The most surprising revelation of all was that Arthur died in the Gretna Rail Disaster on May 22, 1915. Although I knew of this horrific crash I did not make the connection when I purchased these postcards. I was therefore a bit taken aback when I looked at the postmark on two of the cards and realized they were mailed on May 19th and from Larbert where the ill-fated train began its journey. One card, send to a sister, was brief and read “This is the Musselburgh Coy of the 7th . Ready for Active Service”, however the note to his mother was a poignant one:
“Received your letter last night. We are leaving tonight but don’t no (sic) where for. My address till further notice is Pte A.B. Colville No: 1440 1/7 Btn Royal Scots, 156 Brigade, 52nd Lowland Division, Expeditionary Force. This is the group of the runners & trainers. Will send names later on.”
Had Arthur and the 7th Battalion Royal Scots departed on the evening of the 19th then they may have made it to Liverpool and the ship that was to take them to Gallipoli. However fate intervened and instead two trains departed Larbert in the early hours of May 22nd. The first train arrived safely however the train carrying half the Battalion, including Arthur Colville, did not.

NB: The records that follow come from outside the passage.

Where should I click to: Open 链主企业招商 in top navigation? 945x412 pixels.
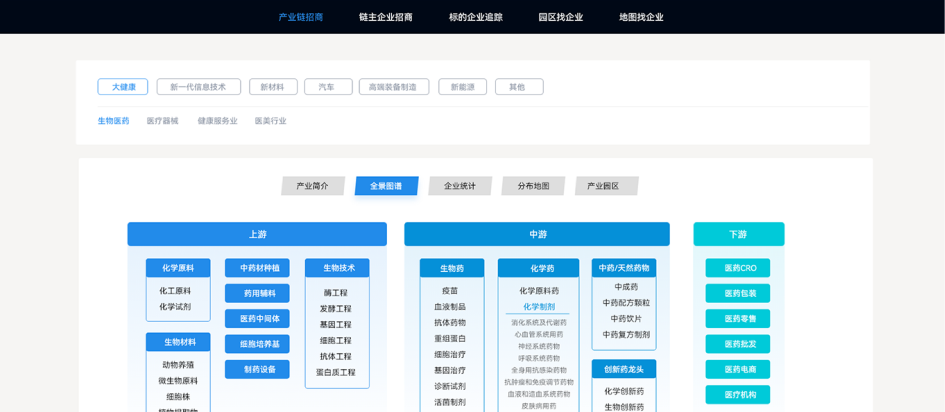tap(385, 17)
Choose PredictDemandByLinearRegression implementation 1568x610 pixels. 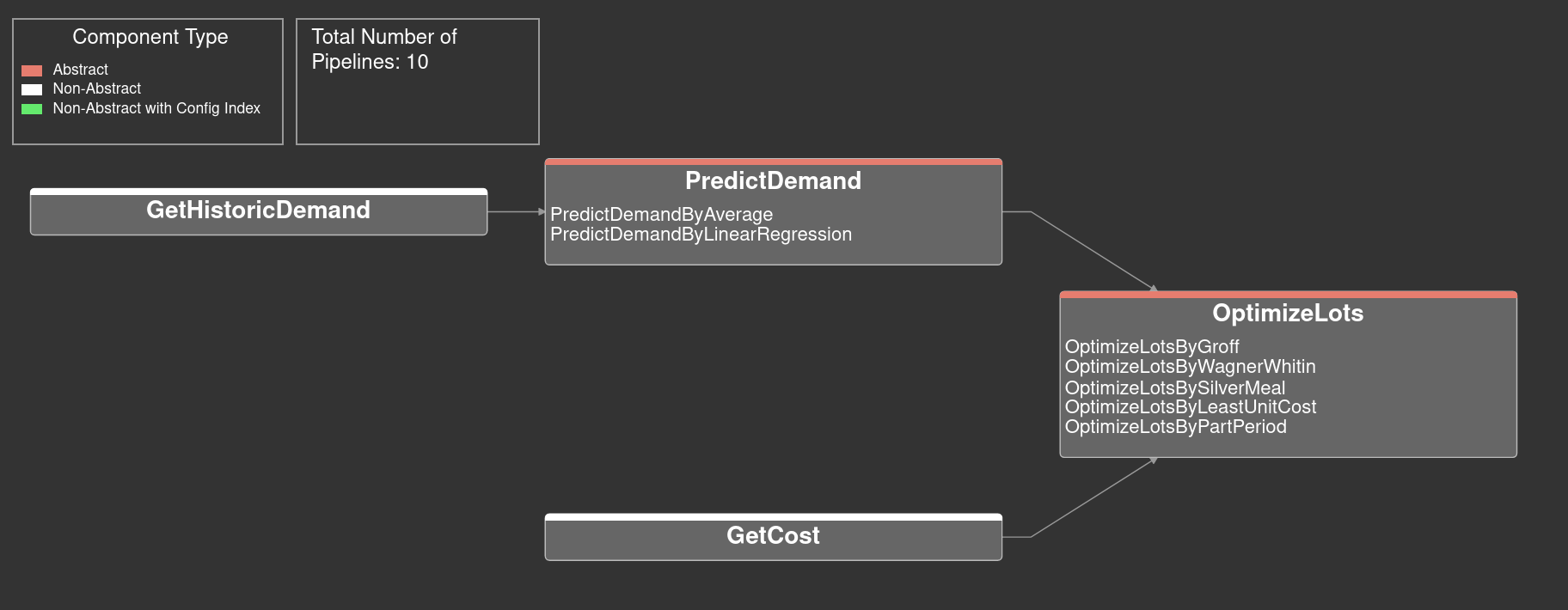point(701,235)
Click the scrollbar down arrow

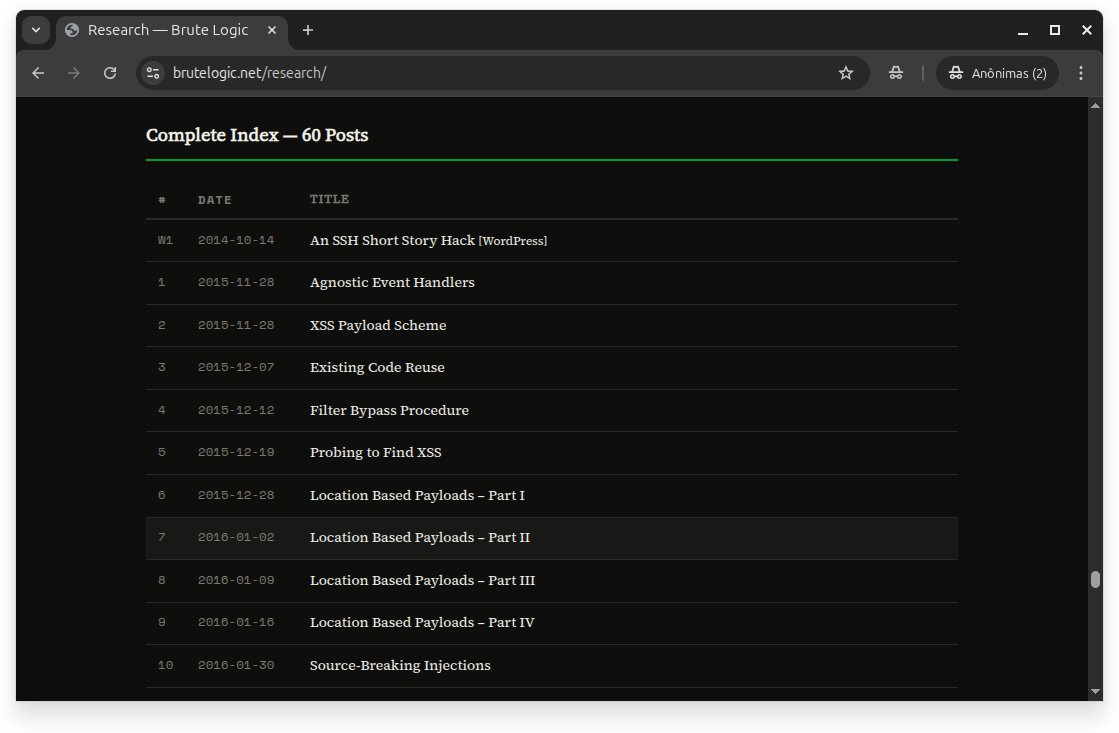coord(1095,691)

This article from The Guardian, published in 2001, provides a first-hand account of the tragedy.
I think it would be a fine accomplishment if we could follow through on Arthur Colville’s promise to “send names later on”, even if it is 98 years on. With this in mind I would ask that if you can identify any of the soldiers in these photos that you leave a comment below or contact me directly. I will update this post with new information as and when it becomes available.
Identifying these soldiers will be easier on account of John Duncan who just added a Gretna Disaster photo gallery to his Newbattle at War website. Although I didn’t spot Pte A.B. Colville in the gallery I know that a photo was published on page 5 of the May 28, 1915 issue of the Musselburgh News. An index to First World War soldiers pictured in the Musselburgh News can be accessed via this page on the East Lothian Council website.
Categories: Arthur Balfour Colville, Photographs, Remembrance, Researching, Who Goes There?
Tim Fox-Godden has contacted me to say that he believes the officer pictured in postcard #1 and #2 may be Lieut. N. C. Riddell. According to:
Lieut. Riddell survived the crash.
The 9th on the second row is my great uncle George Storie,my grandmother ‘s younger brother. He was the 6th child of Thomas Storie and Jane Smith.
I think my great grandfather is on the first postcard. Third row Dow down and third man from the end on the right. He was James Arnott and from Musselborough
My grandfather Pte George Duff (2227) is in #1 sitting in front, third from the right, his brother Pte Robert Duff (2776) is beside him, fourth from the left. My grandfather is also in #2, back row, second right.
3rd from the left in the front row is my husband’s grandfather, John Walinck, born 1890, son of John Walinck and Elizabeth Jane Davies. John survived the Gretna disaster and returned to Musselburgh at the end of the war.
Edited to add that John is in Postcard #1.
Postcard 2 middle of the front row is John Alexander Young, my grandfather. We have already corresponded Jakealoo – thanks for incorporating my info.